José del Castillo (14 October 1737, Madrid - 5 October 1793, Madrid) was a Spanish painter and engraver in the Neoclassical style. Many of his paintings were done for tapestries.

==Life and work==
At the age of ten, he became an assistant in the preparatory drawing classes at the Real Academia de Bellas Artes de San Fernando. He showed so much promise that, in 1751, the Secretary of State, José de Carvajal y Lancaster, personally provided him with the funds to go to Rome and study under the direction of Corrado Giaquinto. In 1753, when Giaquinto was called to Spain by King Ferdinand VI, Castillo returned with him and returned to the Academia, where he won a gold medal in 1756. Two years later, he received an official stipend to continue his studies in Rome, where he was married. After completing his studies, he went back to Madrid, travelling through Italy in the company of Juan de Villanueva. He arrived there in 1764.

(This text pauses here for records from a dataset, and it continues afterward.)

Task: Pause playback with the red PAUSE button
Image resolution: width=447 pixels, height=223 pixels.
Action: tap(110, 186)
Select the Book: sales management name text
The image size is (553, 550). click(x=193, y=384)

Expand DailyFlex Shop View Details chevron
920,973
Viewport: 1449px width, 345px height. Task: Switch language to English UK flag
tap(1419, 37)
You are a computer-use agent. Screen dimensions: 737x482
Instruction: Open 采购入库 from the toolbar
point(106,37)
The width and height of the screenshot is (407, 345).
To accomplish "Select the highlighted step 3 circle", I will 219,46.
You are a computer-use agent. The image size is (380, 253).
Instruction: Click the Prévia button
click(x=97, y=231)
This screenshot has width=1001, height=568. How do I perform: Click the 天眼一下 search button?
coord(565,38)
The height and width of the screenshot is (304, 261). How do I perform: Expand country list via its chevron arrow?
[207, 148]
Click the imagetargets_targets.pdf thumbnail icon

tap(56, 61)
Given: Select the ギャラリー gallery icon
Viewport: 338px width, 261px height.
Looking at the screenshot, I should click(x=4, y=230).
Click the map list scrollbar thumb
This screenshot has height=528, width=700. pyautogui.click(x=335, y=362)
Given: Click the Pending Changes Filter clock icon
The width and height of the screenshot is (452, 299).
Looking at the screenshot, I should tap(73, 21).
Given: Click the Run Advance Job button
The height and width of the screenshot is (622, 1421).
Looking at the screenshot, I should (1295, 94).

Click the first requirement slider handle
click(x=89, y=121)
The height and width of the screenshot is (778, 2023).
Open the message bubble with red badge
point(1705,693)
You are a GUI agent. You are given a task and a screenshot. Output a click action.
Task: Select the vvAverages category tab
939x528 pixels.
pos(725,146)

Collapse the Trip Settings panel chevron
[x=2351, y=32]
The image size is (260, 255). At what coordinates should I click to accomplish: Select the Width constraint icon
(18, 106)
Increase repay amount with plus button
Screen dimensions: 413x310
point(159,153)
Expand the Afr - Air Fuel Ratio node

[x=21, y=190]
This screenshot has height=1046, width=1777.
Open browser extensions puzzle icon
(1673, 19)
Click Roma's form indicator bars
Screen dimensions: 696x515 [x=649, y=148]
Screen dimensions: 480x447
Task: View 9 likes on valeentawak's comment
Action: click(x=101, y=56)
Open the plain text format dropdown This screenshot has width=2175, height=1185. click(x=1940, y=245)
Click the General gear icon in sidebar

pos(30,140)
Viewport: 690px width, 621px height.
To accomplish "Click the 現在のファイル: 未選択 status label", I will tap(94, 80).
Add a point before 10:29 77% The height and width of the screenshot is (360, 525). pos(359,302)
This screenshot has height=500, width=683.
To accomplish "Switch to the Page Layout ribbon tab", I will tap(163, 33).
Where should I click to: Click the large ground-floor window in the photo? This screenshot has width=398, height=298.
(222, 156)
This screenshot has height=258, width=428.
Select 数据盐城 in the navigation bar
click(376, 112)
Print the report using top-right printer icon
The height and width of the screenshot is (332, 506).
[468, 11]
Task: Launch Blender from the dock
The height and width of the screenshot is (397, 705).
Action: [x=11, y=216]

He immediately joined the Royal Tapestry Factory; painting the designs and "cartones" (cartoons), under the stylistic direction of Anton Raphael Mengs. This would become his primary occupation. He originally copied works by other artists, such as Luca Giordano and his mentor, Giaquinto, but later created his own, based on scenes from daily life. He did execute an occasional religious painting, such as a depiction of Saint Dominic and Saint Francis embracing (1783), which is at the Basilica of San Francisco el Grande, Madrid. He also did some book illustrations: notably drawings for the 1780 edition of Don Quixote, which were engraved by Manuel Salvador Carmona and Fernando Selma.

In 1785, he was named an Academician of Merit at the Academia, but failed in his efforts to become a "Painter to the King". He also sought to become Director of the tapestry factory, with the support of Count Floridablanca, but was opposed by the painter Ramón Bayeu, who had the support of Count Aranda, a court favorite. Shortly after Bayeu's death (and not long before his own), he tried again, with recommendations from several artists, but was still unsuccessful and the post was left vacant.

He also did restorative work at the Palacio del Buen Retiro. Many of his sketches and engravings document works by other artists which have since been lost.